Enquanto isto acontecia no mercado, assumiu o governo um presidente que há nove anos recebe contribuições desta empresa para a sua carreira política. Vários dos seus secretários também. O vice-presidente intercedeu por ela junto ao governo da Índia, fez sete reuniões com os diretores sobre assuntos que não quer revelar. As investigações dirão da dimensão desta promiscuidade.


Inquietante e fértil este momento porque ele ensina verdades para além das ideologias. Os valores do capitalismo estão em xeque no caso Enron. Os adversários do capitalismo nada propõem de novo. A globalização é um fato objetivo mas é tratado com a paixão das ideologias.

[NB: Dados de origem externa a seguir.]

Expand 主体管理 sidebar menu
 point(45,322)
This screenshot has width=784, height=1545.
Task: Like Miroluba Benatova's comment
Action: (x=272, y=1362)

Nestes últimos dias as atenções do mundo estão divididas em dois fóruns. De um lado, os dirigentes financeiros globais não têm como explicar o caso Enron, que contamina a receita de bolo. De outro, todos os meios e facilidades da tecnologia de comunicação, que permitiu a globalização, são usados por ativistas dos mais variados e contraditórios movimentos para culpá-la pelos males do mundo.


Noam Chomsky explica que o erro da globalização é que os conservadores se apropriaram dela, alegam que ela é a consagração do seu projeto, e querem transformar todos os dissidentes em seres primitivos, quando eles querem discutir as bases da nova integração.


Em Nova York há consenso demais. Porto Alegre é puro dissenso. Não deixa de ser animador tanto debate. Quando as ideologias são insuficientes para explicar o mundo é hora para novas idéias.